You may not realize it, but you have an internal clock that governs your body. Known as the circadian rhythm—this 24-hour timekeeper differs slightly for each person, but it serves the same purpose—determining when you wake up and when you sleep. It also regulates many processes in your body, including your metabolism. Research has shown that gut bacteria heavily influences how well the body’s clock works. Because of this, it also influences when and how much you sleep. This same research showed that the shift between the day and night doesn’t just affect your circadian rhythm, but the rhythm of the gut microbes whose activities depend on your schedule.4 Things like jet lag or working the night shift can also disrupt your microbiota, eventually changing the patterns and diversity of the microbes in the gut.
Your gut microbiome also regulates the production and distribution of many different hormones, including sleep-inducing ones like dopamine, serotonin, and melatonin.
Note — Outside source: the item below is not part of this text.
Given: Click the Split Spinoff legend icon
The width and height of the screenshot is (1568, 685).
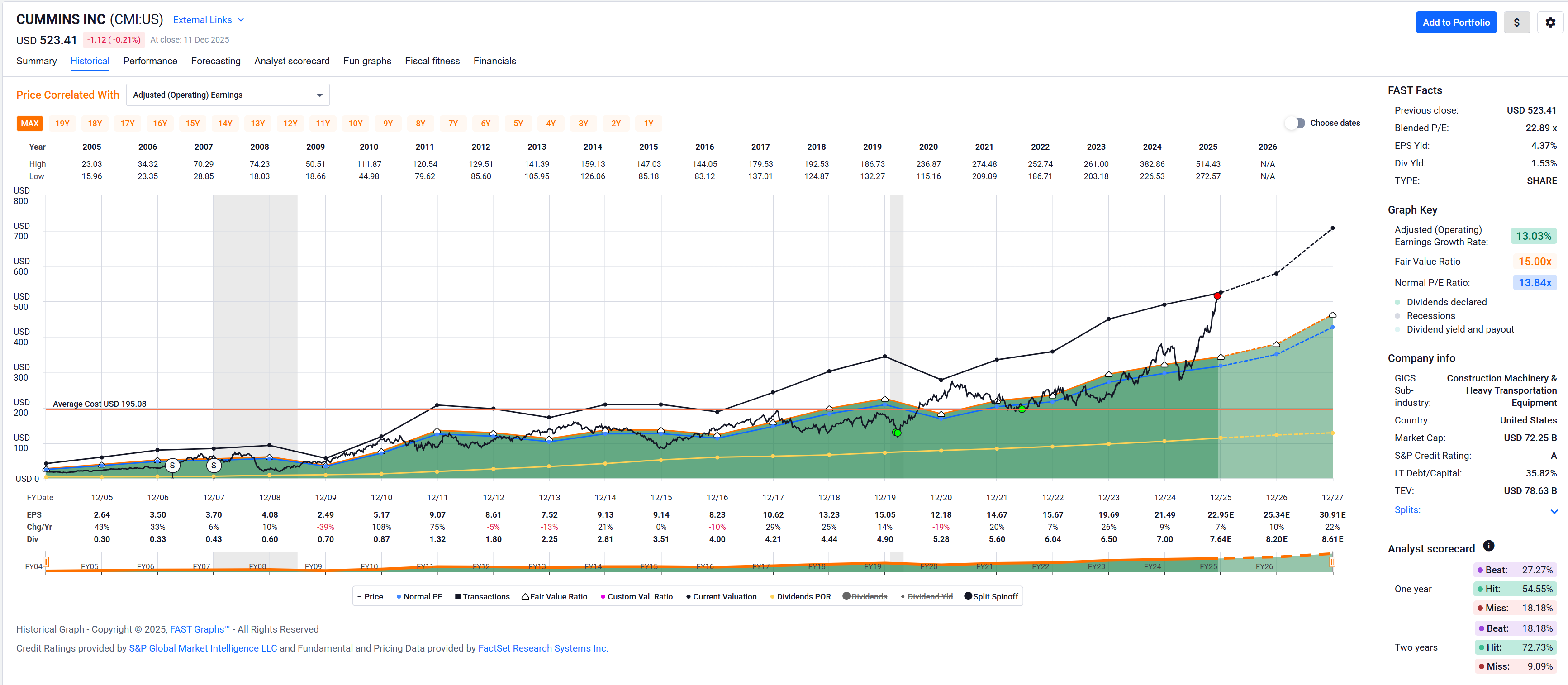Looking at the screenshot, I should 968,596.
One of the signs you may have an unhealthy gut is they you may have imbalanced hormone levels. An unbalanced microbiome can disrupt hormone levels, which can negatively affect sleep.
Stress can also come into play and affect your gut health and sleep quality. We touched on stress and the microbiome here, when we talked about the gut brain axis. High levels of stress usually means poor sleep. Whether you’re stressed over finances, work, school, or relationships, those racing thoughts do no good for your ability to fall asleep. In fact, research suggests that there’s a three-way intersection between stress, sleep, and gut health.5 Luckily, there also seems to be a connection between good gut bacteria and your body’s ability to fend off stress.6 That’s why we recommend a clinically studied probiotic supplement. A comprehensive probiotic will help support a diverse collection of beneficial bacteria in your gut. This won’t just foster better overall health, it might even help you get a good night’s sleep!
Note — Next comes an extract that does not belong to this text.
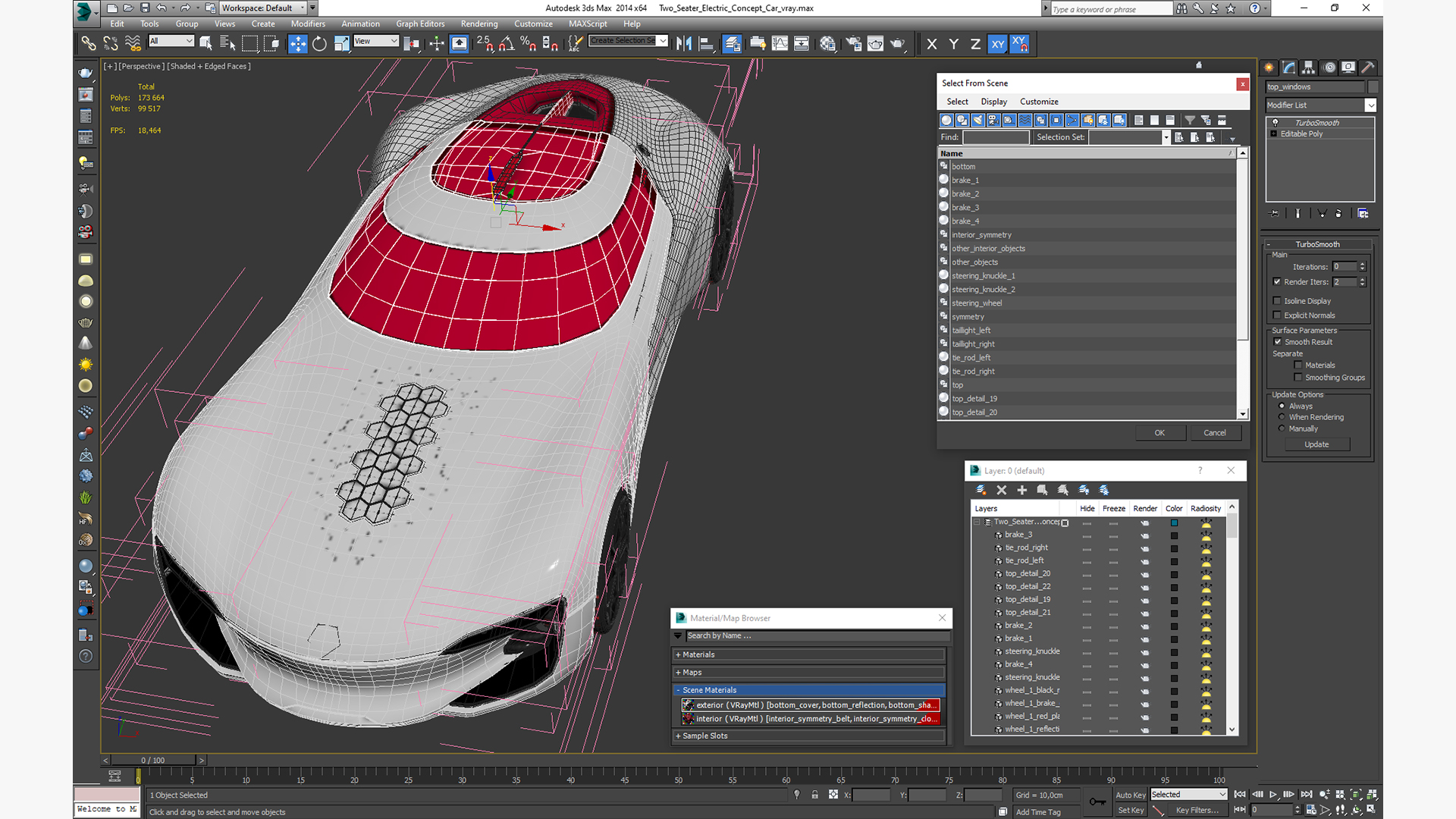Open the Hierarchy panel tab
1456x819 pixels.
coord(1309,67)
- Dimitrov S, Lange T, Gouttefangeas C, et al. Ga coupled receptor signaling and sleep regulate integrin activation of human antigen-specific T cells. Journal of Experimental Medicine. 2019; 216(3): 517-526.
- Nagai M, Hoshide S, Kario K. Sleep duration as a risk factor for cardiovascular disease—a review of the recent literature. Current Cardiology Reviews. 2010; 6(1): 54-61.
- Hirotsu C, Tufik S, Anderson M. Interactions between sleep, stress, and metabolism: from physiological to pathological conditions. Sleep Science. 2015; 8(3): 143-152.
- Thaiss C, Levy M, Korem T, et al. Microbiota diurnal rhythmicity programs host transcriptome oscillations. CellPress. 2016; 1;167(6): 1495-1510.
- Foster J, Rinaman L, Cryan J. Stress & the gut-brain axis: regulation by the microbiome. Neurobiology of Stress. 2017; 124-136.
- Takada M, Nishida K, Gondo Y, et al. Beneficial effects of lactobacillus casei strain shirota on academic stress-induced sleep disturbance in healthy adults. Beneficial Microbes. 2017: 8(2): 153-162.
This article is for informational purposes only. This article is not, nor is it intended to be, a substitute for professional medical advice, diagnosis, or treatment and should never be relied upon for specific medical advice.